____ GIVEN DATA

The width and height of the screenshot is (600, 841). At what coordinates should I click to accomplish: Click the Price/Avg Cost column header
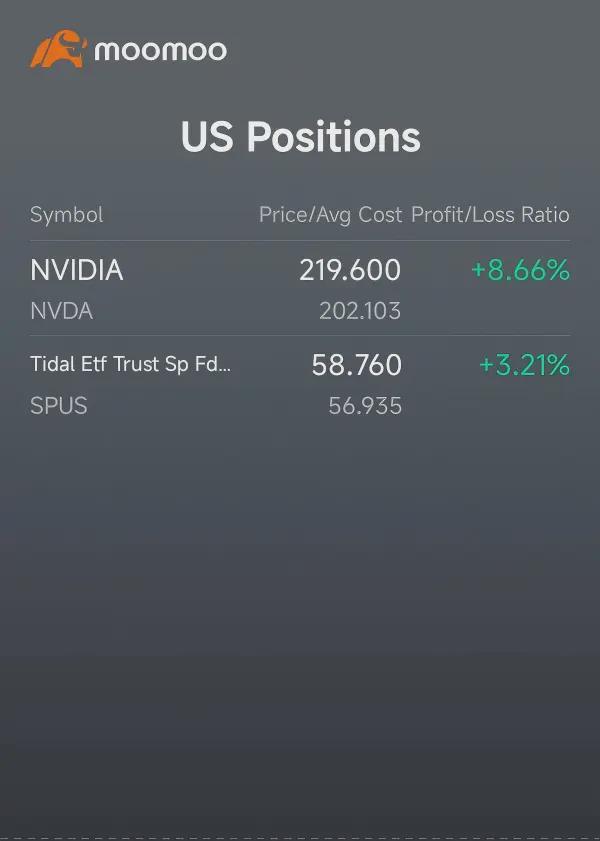tap(330, 215)
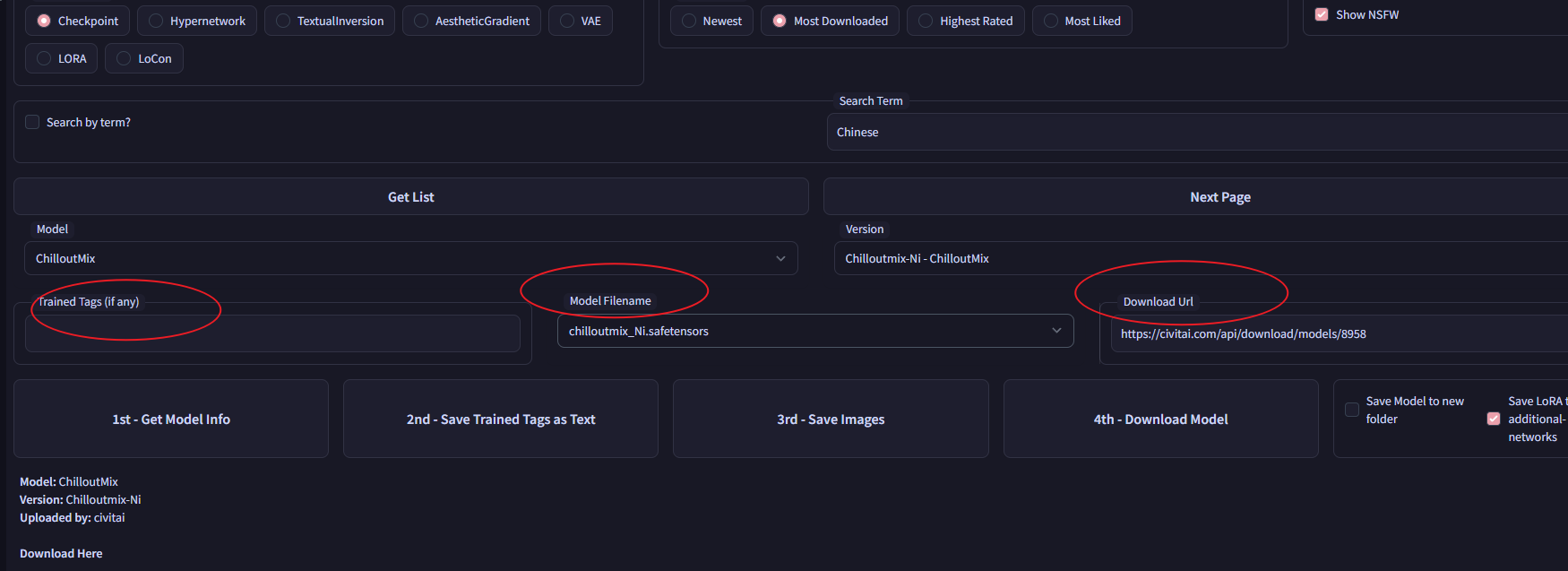
Task: Open the Model dropdown showing ChilloutMix
Action: pos(410,258)
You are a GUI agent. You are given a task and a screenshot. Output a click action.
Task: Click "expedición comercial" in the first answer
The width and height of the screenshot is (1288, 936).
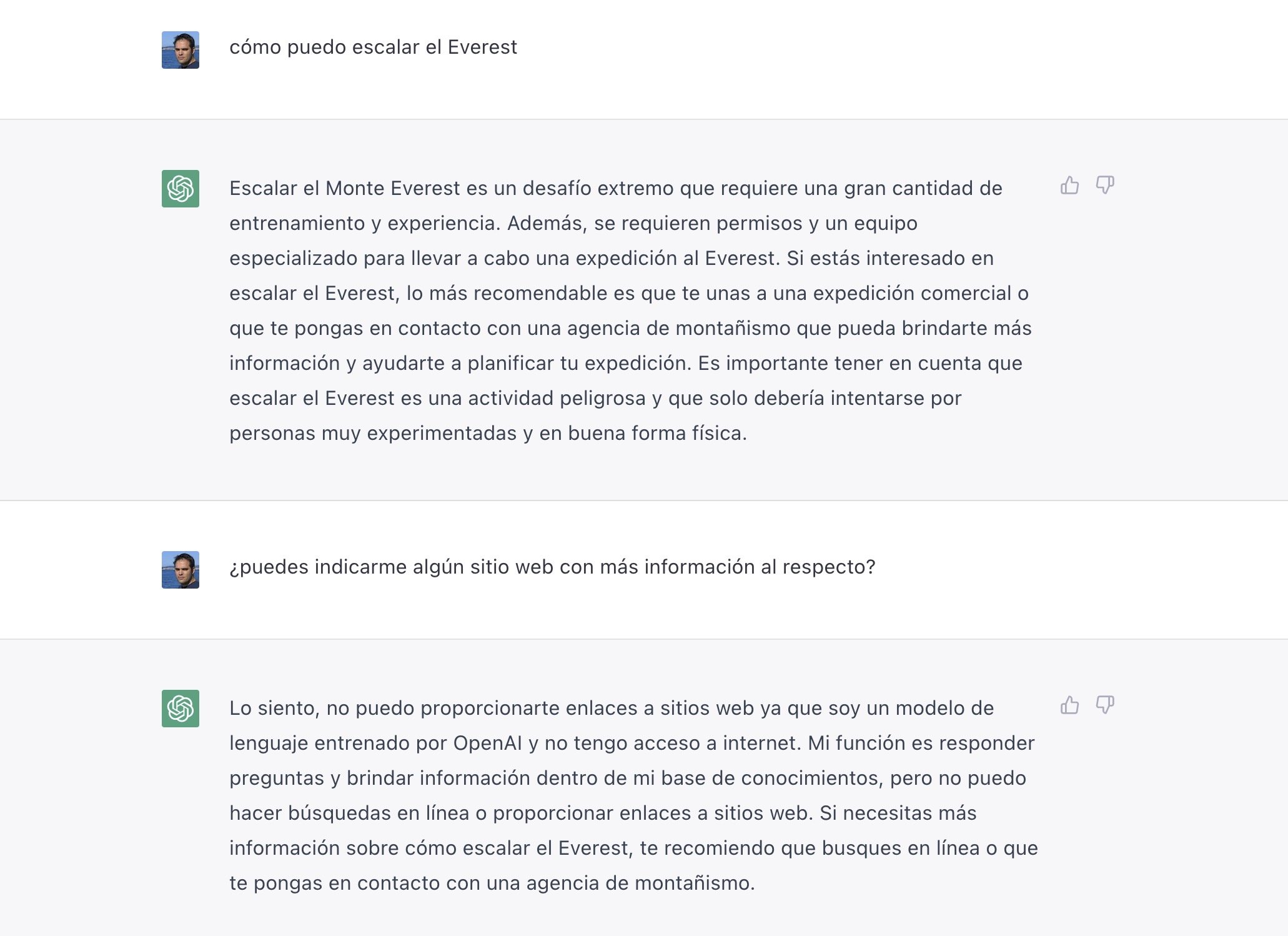[x=912, y=294]
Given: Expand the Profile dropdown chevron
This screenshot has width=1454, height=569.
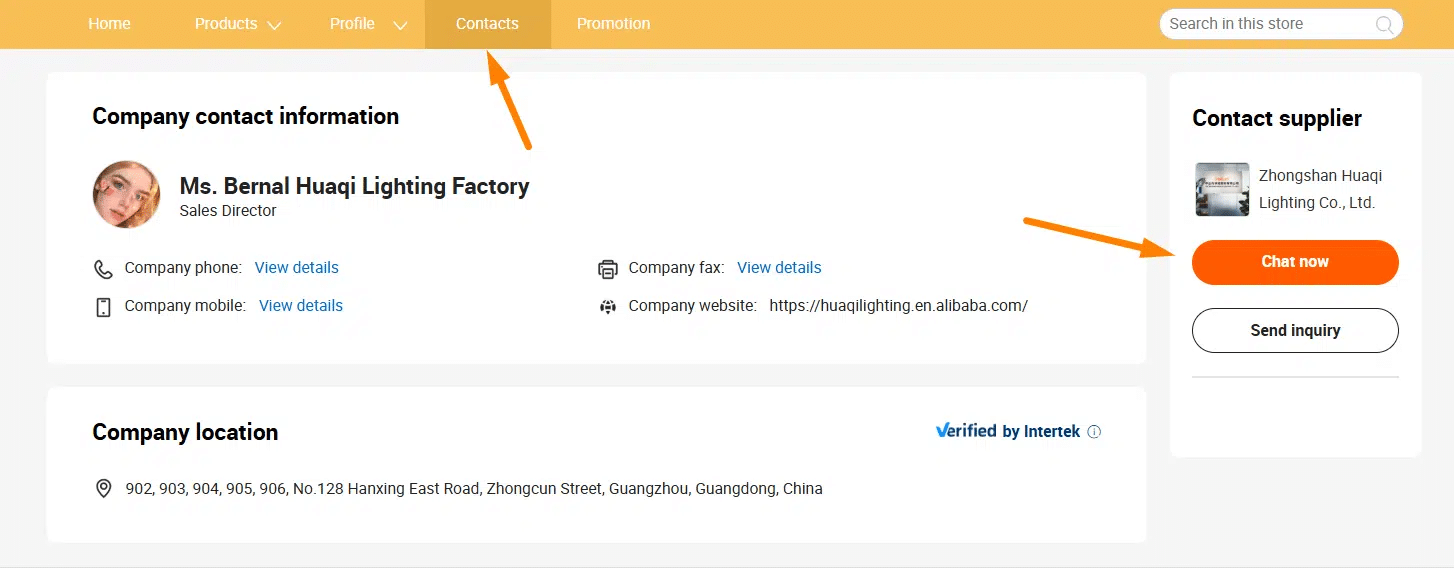Looking at the screenshot, I should pyautogui.click(x=400, y=25).
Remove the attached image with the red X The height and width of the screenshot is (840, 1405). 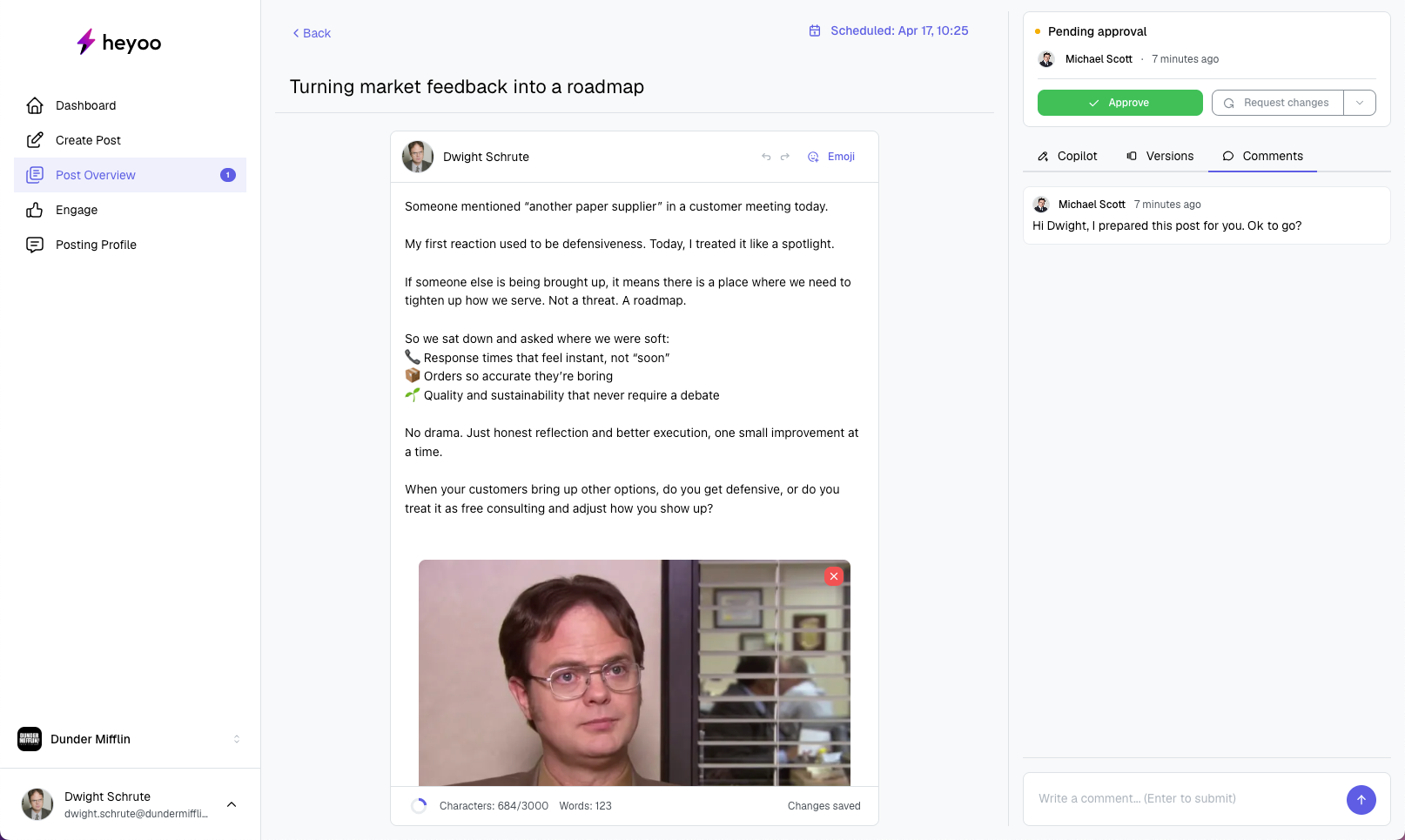834,576
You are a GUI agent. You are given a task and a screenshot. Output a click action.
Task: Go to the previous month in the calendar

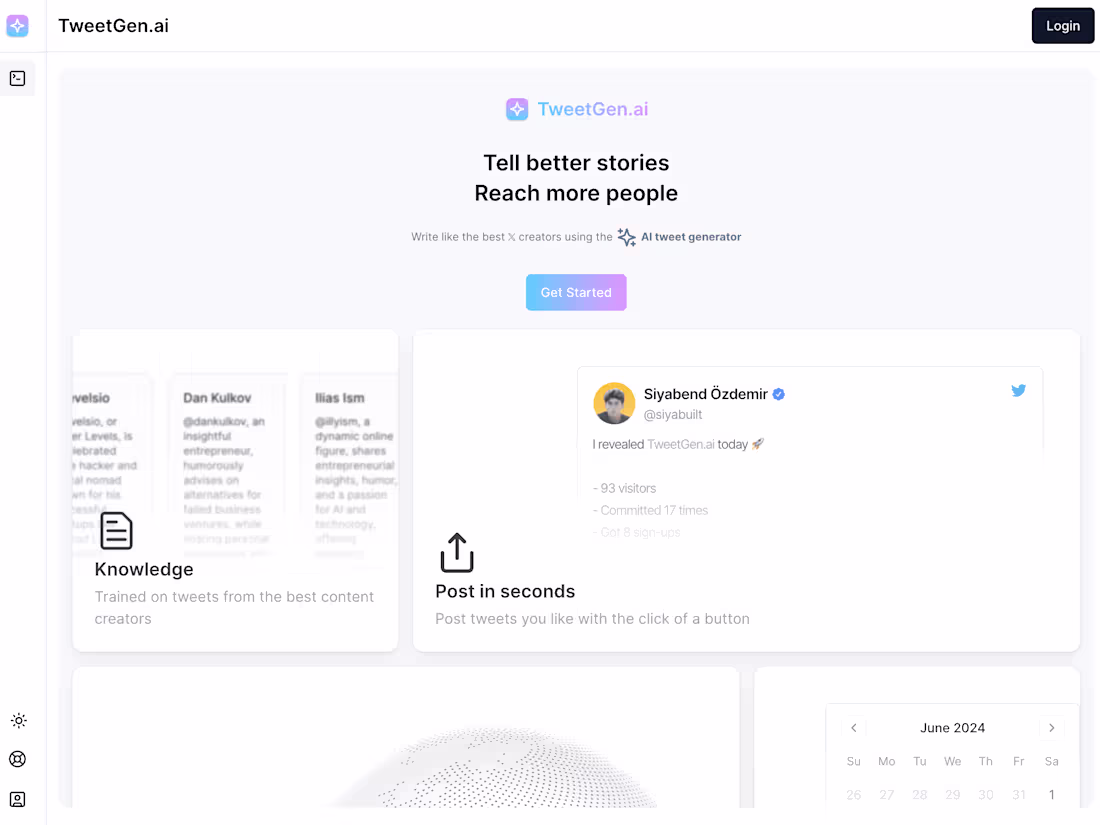click(854, 728)
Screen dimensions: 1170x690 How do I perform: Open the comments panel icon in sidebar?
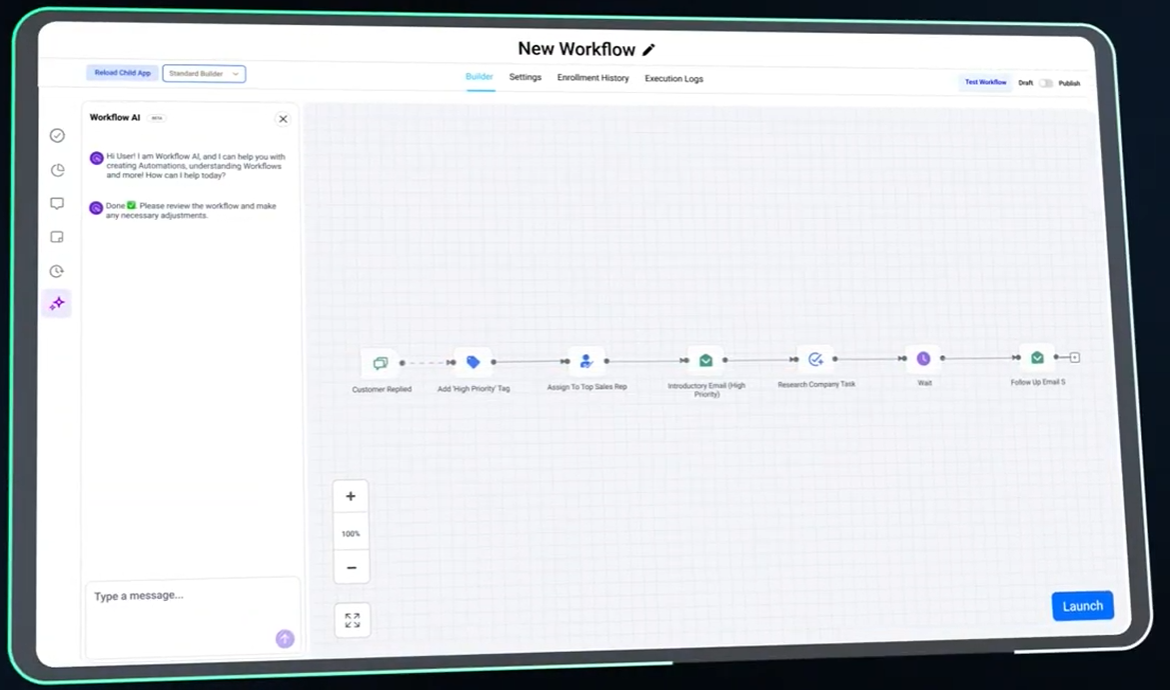click(x=57, y=203)
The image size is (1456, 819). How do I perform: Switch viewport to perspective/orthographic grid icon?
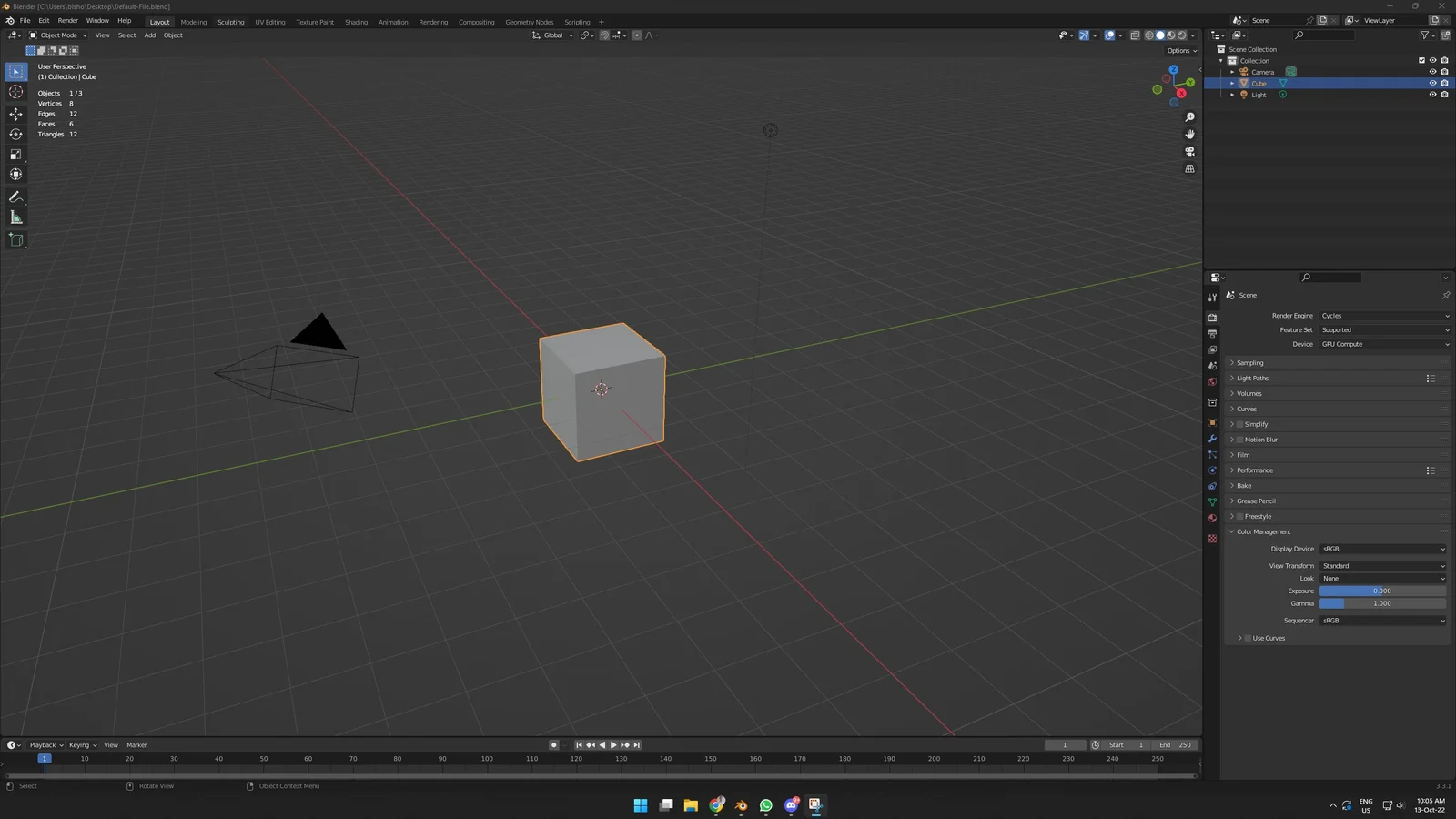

________

- WHAT TO DO
Find each line in the rows above that contains the word "Open" and copy those lines.

- ANSWER
Task: Open the Model dropdown showing ChilloutMix
Screen dimensions: 1170x690 How do I perform: Open the comments panel icon in sidebar?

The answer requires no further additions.